Severe hyperglycemia with profound dehydration and hyperosmolality without significant ketosis.

Written by: Saygı Hospital Health Guide Editorial Board
Last updated:

This content has been compiled by the Saygı Hospital Health Guide Editorial Board and is periodically reviewed by a specialist physician.

References (5)

This content is for informational purposes only and does not constitute medical advice. You can book an appointment at our Endokrinoloji department. Book Appointment →

What is Hyperosmolar Hyperglycemic State?

Hyperosmolar hyperglycemic state, formerly hyperosmolar non-ketotic coma, is a metabolic emergency typically affecting older patients with type 2 diabetes. Diagnostic criteria are plasma glucose >600 mg/dL, effective serum osmolality >320 mOsm/kg, mild metabolic acidosis (pH >7.30), bicarbonate >18 mEq/L, and absent to minimal ketonemia.

The pathophysiology involves residual insulin secretion that prevents lipolysis and ketogenesis but is insufficient to control hyperglycemia, producing massive osmotic diuresis, profound dehydration (8-12 liters total water deficit), and altered mental status correlating with osmolality. Mortality reaches 5-20%, much higher than DKA.

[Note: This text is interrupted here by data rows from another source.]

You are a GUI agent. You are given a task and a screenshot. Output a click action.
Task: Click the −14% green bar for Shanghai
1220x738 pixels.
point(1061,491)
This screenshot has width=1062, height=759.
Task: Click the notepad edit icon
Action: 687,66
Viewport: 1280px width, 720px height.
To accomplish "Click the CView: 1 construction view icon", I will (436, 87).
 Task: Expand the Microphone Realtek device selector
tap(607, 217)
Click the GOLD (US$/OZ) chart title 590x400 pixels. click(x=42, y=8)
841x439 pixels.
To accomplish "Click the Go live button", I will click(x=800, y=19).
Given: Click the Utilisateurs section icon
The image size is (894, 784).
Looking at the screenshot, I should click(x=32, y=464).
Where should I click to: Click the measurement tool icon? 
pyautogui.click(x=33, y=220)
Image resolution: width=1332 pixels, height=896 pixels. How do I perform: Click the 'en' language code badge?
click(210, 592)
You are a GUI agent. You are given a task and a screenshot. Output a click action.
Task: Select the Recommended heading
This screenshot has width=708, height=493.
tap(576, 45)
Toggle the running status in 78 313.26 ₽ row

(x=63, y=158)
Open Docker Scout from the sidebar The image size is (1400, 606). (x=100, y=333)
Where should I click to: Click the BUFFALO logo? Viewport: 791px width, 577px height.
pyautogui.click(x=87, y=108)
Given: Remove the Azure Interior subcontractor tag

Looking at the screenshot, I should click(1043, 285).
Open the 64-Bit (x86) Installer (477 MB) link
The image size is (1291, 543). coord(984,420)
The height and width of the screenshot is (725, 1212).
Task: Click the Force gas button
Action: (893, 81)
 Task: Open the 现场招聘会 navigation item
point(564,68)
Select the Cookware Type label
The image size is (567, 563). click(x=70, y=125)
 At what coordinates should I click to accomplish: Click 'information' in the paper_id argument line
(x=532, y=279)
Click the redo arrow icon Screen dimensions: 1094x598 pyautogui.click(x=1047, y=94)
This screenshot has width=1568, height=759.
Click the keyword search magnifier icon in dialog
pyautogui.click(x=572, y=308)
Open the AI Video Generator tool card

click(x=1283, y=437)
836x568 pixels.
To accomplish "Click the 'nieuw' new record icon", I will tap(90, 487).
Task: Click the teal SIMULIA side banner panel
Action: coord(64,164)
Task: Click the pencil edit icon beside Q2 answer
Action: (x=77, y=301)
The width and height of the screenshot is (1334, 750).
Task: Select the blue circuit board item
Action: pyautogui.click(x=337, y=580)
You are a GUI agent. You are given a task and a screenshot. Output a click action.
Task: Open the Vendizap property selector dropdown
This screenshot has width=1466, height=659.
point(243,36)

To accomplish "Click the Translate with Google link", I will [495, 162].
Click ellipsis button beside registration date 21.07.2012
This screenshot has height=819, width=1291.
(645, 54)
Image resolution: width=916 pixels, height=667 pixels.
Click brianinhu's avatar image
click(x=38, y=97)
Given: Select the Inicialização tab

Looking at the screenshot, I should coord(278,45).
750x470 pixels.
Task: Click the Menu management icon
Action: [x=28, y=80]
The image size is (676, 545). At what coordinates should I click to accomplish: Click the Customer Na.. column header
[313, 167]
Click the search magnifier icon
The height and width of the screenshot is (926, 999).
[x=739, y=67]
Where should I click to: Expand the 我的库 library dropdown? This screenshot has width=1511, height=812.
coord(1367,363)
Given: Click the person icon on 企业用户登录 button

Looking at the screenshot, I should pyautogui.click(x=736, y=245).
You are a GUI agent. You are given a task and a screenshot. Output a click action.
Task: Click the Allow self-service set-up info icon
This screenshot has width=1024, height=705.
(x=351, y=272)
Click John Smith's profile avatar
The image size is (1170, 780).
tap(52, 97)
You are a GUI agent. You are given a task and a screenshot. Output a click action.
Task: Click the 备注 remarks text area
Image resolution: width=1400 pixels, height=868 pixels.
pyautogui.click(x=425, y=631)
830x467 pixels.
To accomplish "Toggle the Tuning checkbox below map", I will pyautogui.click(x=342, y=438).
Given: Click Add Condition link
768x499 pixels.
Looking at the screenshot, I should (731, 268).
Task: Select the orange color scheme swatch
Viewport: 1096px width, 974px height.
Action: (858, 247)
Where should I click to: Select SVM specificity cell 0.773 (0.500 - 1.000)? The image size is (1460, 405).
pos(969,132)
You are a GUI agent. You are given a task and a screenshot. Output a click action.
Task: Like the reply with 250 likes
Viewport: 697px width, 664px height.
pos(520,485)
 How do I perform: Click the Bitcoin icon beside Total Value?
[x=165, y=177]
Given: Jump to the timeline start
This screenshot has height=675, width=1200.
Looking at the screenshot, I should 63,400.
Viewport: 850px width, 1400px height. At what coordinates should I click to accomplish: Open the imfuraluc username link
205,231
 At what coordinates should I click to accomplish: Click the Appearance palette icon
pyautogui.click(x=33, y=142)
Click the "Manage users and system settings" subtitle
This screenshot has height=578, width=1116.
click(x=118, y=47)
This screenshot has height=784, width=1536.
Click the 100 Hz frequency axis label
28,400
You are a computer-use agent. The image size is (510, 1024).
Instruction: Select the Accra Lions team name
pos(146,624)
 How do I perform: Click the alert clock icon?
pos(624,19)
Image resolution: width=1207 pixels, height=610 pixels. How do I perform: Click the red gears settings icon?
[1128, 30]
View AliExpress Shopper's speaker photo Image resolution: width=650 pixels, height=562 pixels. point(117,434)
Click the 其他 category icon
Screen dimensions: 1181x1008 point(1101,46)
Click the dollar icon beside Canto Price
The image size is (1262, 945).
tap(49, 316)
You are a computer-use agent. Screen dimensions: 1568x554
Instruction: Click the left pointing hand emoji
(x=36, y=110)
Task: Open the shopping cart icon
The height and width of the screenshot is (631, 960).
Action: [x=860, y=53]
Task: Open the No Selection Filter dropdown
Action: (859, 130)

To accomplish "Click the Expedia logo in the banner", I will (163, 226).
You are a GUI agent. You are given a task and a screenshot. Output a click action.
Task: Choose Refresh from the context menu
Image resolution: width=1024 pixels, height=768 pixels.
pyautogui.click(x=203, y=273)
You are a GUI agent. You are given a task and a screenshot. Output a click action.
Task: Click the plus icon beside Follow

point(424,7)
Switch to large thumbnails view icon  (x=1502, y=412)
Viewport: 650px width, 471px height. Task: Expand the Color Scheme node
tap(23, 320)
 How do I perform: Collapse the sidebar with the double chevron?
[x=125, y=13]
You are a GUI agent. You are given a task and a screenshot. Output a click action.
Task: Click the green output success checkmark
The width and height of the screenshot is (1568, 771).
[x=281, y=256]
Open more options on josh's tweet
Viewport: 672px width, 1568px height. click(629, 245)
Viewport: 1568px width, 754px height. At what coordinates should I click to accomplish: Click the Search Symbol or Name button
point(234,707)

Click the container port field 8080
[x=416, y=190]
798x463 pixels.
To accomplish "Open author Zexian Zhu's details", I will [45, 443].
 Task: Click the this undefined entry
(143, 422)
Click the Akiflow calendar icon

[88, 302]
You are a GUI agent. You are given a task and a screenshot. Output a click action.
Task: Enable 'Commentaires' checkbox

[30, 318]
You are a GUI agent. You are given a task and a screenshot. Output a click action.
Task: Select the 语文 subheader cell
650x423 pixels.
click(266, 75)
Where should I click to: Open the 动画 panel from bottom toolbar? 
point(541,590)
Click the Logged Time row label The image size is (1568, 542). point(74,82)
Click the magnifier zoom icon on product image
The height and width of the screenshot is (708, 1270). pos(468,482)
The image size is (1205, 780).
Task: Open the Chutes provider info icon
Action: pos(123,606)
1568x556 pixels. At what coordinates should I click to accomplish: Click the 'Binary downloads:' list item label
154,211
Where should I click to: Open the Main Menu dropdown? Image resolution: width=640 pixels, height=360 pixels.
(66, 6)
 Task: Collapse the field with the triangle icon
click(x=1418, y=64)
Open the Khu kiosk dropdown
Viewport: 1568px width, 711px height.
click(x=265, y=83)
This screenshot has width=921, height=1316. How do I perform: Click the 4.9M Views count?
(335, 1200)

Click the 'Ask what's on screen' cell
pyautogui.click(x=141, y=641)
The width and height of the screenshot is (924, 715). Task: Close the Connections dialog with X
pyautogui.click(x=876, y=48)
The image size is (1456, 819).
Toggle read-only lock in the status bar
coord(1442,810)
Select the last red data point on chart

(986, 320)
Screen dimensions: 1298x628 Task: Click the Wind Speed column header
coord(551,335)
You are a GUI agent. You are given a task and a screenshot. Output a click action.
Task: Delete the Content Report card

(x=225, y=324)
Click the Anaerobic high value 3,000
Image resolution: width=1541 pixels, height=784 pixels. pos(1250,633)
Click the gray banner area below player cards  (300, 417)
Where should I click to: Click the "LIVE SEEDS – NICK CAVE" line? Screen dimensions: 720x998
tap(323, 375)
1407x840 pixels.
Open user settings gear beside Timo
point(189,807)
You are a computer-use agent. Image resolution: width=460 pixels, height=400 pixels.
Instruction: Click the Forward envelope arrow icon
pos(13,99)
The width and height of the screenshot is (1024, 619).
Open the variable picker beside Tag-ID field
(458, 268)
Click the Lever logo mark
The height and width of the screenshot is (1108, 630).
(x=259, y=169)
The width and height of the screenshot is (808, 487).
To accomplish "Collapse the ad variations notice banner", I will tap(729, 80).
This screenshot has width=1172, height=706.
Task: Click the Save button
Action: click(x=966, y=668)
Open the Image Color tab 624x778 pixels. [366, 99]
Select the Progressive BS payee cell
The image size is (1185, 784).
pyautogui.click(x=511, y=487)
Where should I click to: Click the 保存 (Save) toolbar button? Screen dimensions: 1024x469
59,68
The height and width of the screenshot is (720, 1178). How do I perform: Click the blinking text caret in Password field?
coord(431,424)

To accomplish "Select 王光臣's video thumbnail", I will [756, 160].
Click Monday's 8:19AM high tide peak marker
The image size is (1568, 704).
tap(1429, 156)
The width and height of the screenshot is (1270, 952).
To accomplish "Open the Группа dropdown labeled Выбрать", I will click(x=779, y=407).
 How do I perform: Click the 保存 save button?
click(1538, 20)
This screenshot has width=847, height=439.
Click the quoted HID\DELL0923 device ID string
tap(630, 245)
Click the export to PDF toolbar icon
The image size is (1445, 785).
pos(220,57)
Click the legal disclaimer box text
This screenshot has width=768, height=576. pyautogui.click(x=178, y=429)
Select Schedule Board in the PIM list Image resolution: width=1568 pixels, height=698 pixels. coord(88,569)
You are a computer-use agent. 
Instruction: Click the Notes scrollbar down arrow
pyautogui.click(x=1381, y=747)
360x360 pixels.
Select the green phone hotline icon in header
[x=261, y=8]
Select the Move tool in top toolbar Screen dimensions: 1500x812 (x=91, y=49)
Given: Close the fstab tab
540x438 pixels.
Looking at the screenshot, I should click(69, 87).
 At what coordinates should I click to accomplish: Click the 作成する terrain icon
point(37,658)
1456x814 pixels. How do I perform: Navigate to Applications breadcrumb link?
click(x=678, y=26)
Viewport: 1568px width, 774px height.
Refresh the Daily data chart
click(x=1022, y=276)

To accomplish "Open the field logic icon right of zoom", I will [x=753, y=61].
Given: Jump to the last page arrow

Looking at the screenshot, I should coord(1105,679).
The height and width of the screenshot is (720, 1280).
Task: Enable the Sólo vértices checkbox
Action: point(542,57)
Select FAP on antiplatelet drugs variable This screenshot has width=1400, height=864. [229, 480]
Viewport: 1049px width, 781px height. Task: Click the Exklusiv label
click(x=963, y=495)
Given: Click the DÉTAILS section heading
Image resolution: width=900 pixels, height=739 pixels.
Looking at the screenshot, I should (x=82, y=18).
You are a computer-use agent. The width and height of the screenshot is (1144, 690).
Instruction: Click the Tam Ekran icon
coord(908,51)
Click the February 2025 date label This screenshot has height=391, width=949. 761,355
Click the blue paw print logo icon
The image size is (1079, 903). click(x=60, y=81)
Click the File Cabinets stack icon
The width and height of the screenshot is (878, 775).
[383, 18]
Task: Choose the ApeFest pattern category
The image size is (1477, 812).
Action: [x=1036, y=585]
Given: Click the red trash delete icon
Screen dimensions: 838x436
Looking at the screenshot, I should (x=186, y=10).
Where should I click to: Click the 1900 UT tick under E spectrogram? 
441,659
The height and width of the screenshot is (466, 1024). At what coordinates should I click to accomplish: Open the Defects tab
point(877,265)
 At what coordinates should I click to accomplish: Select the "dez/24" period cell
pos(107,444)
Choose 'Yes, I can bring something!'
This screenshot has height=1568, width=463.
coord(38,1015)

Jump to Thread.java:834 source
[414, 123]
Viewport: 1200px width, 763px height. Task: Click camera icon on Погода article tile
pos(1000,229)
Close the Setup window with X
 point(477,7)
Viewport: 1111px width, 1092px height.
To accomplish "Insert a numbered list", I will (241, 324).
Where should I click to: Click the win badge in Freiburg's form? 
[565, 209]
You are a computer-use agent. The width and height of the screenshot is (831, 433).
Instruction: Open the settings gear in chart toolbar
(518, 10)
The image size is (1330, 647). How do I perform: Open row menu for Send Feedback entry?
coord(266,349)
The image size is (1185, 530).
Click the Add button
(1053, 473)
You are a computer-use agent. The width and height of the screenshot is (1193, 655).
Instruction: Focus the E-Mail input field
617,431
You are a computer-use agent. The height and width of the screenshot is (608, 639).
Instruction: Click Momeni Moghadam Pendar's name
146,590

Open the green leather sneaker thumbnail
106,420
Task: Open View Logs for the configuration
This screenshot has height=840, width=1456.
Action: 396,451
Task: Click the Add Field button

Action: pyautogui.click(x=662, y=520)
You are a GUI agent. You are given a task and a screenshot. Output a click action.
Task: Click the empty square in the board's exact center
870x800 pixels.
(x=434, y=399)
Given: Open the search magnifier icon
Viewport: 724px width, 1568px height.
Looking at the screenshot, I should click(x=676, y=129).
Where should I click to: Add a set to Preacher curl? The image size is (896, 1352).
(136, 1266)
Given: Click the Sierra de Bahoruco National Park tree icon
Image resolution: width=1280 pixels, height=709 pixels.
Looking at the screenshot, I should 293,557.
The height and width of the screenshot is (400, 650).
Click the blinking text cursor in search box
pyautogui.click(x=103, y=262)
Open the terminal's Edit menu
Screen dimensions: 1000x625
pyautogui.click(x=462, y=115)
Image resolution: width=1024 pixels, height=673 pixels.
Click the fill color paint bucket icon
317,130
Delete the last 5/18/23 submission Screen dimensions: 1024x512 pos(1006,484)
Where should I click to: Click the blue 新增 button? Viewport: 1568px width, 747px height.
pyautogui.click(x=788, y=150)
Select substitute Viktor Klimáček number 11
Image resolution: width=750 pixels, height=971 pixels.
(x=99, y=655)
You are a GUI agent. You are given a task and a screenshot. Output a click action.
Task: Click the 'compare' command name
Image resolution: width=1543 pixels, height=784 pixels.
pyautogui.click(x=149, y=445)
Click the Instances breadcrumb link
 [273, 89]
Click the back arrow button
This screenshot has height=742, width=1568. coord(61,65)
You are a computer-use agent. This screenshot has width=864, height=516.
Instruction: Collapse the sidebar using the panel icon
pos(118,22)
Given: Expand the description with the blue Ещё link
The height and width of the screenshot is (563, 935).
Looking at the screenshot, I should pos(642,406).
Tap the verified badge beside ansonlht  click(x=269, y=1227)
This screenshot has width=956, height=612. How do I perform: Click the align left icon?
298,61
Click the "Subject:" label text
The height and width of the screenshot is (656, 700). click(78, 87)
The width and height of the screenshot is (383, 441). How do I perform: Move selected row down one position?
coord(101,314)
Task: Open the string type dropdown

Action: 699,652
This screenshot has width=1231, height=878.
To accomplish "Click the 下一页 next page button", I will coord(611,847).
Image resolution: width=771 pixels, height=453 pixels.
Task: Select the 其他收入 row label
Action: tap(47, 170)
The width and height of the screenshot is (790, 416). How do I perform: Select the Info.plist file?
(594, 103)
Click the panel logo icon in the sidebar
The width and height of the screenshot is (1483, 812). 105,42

Common precipitants are infection (40-60%, especially pneumonia and UTI), MI, stroke, medication non-adherence, glucocorticoids, atypical antipsychotics, and decompensated heart failure. Management priorities are aggressive isotonic fluid resuscitation (1-1.5 L NS in first hour, then 250-500 mL/h with switch to half-normal saline based on corrected sodium), low-dose insulin infusion (0.05-0.1 U/kg/h after volume restoration), potassium replacement, identification of precipitant, and DVT prophylaxis. Slower correction of glucose (50-75 mg/dL/h) is critical to avoid cerebral edema. Discharge with diabetes education and adjusted regimen.

Symptoms

Severe polyuria progressing to oliguria
Profound thirst and dehydration
Altered mental status, lethargy, coma
Focal neurologic signs (hemiparesis, seizures)
Tachycardia and orthostatic hypotension
Dry mucous membranes with poor skin turgor
Symptoms of underlying precipitant

Risk Factors

Older age with type 2 diabetes
Nursing home residents with limited fluid access
Acute infection (pneumonia, UTI, sepsis)
Recent stroke or myocardial infarction
Glucocorticoid or atypical antipsychotic use
Inability to manage diabetes self-care
New-onset type 2 diabetes

When to See a Doctor?

If you experience any of the following symptoms, seek medical attention promptly:

  • Severe hyperglycemia with altered mental status
  • Type 2 diabetes with profound dehydration
  • Polyuria with confusion in elderly diabetic
  • Stroke-like symptoms with hyperglycemia
  • Severe hyperglycemia after acute illness

Treatment Methods

01
Aggressive isotonic NS in first hour
02
Switch to half-normal saline based on corrected Na+
03
Low-dose IV insulin infusion (0.05-0.1 U/kg/h)
04
Potassium replacement at K+ <5.3
05
Treat precipitating cause (infection, MI)
06
DVT prophylaxis with LMWH
07
Slow glucose reduction (50-75 mg/dL/h)

Which Department to Visit?

You can visit our Endokrinoloji department for these complaints. Our specialist physicians will create the most suitable treatment plan for you.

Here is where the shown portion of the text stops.